Slaiman: Absolutely. Google pays a lot of money to be the default search engine.
Ben-Achour: So I’m thinking about this, and I’m trying to figure out, I guess, is what a court is going to figure out. Is that wrong? Is that unreasonable as a business practice?
Slaiman: Yeah, so I think it is. It’s important to understand a little bit about how search engines compete with each other, or really, are not competing is what we’re seeing today. But the data that a search engine gets from each search that happens each day is really important for making the search engine effective. As a user, you know, we want to see the most relevant results. And the way the search engine determines that depends a lot on the data that they’re learning about who clicks on what result. So being able to purchase customers through these default contracts is a really important way for a new search engine to get started and become more and more effective. So Google has been able to prevent competitors from getting the kind of market share they would need to build a really strong search engine because they’re not able to get that information about what the right results are. That makes it a lot harder for anybody else to provide a really great product.
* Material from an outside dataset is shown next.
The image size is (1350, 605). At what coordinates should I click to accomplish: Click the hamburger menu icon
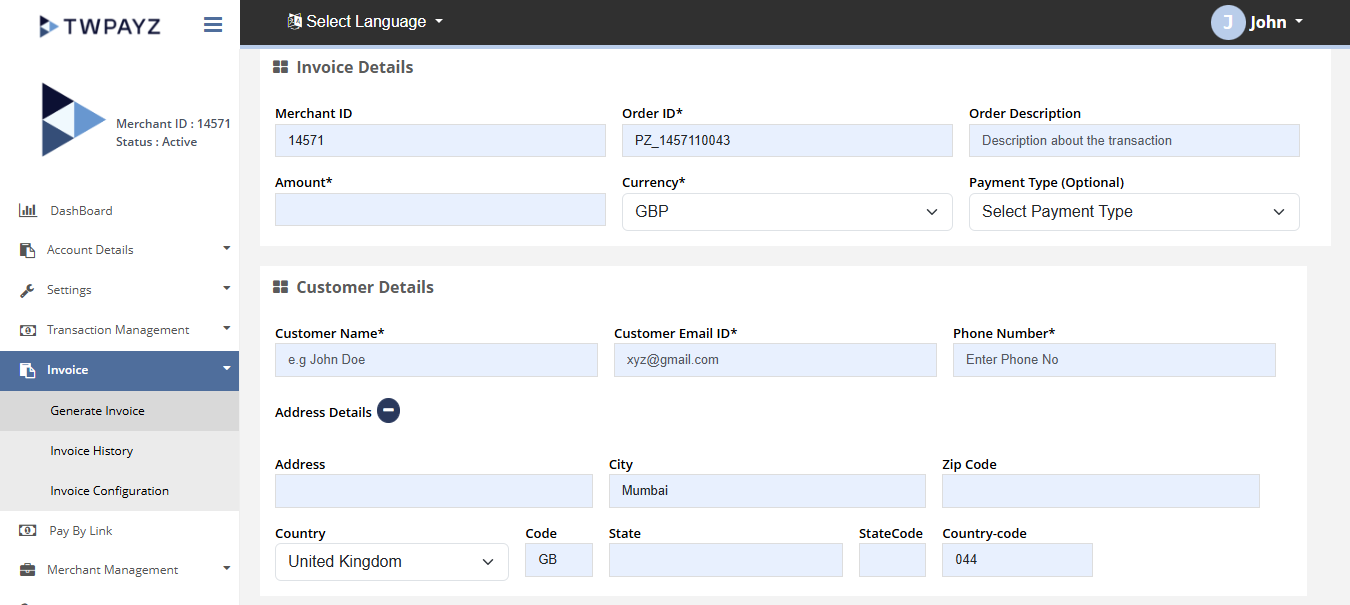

Ben-Achour: Now, Google, one of Google’s attorneys, was saying that regulators are misunderstanding the market, that we shouldn’t be comparing Google to Bing and Yahoo. We should be comparing Google to Amazon, and almost the entirety of the internet, because, you know, you can buy things or look for things not just using Google. How compelling do you think that argument will be?
Slaiman: Well, you have to say something like that if you have 92% of the search market. All that’s left is to argue that, “That’s not the right market.” So I can see why they’re arguing that. And, you know, that’s a tough question that many antitrust cases really hinge on is defining the market. Certainly, there’s an extent to which, for some users and for some queries, there are multiple options. A lot of shopping queries do begin on Amazon and not on Google. But the search engine, the general search engine, where you can type in any kind of question and expect to get an answer, really is a different kind of product than a specialized search engine, where you go for restaurant reviews or shopping or handmade products. You know, these are all different types of search engines in a way. But that general search, where you can expect an answer for any type of question, really is unique.
Ben-Achour: In traditional antitrust cases, there’s usually a requirement to show some harm to the consumer. Is that demonstrable in this case?
Slaiman: Yeah, that’s a great question. So for most antitrust cases, especially today, we’re in this “rule of reason,” which is a category of antitrust law where the case really does hinge on being able to show a harm to consumers. So one of the hardest types of harm to show is a harm to innovation. But I also think that’s one of the most important harms that we really need to be paying close attention to and investing a lot of our antitrust energy into protecting innovation. But it is hard to show, quantifiably, what types of innovations we are missing out on today because we didn’t have strong competition in general search all this time. You know, showing some ways in which the quality of Google Search has gone down as competitors have, you know, had less of an impact in the market. One thing that we see that’s quantifiable is more ads on the page, seeing less clear indications that a result is an ad so that it’s easier for users to be confused and click on an advertisement thinking that it’s actually what Google has determined is the most relevant using their algorithm. But I also think that we are seeing the quality of the organic results go down. That is so hard to quantify — what types of innovations might have happened. Some innovations that we see in some specialized search is companies that actually go in and do a quality assessment of a result before they surface it to users. That requires a lot more staff. It’s a very different business model. But that can be really effective for some types of things a person might search for. So there’s all kinds of things that we could be missing out on, but I think that can be a difficult part of the case to show that.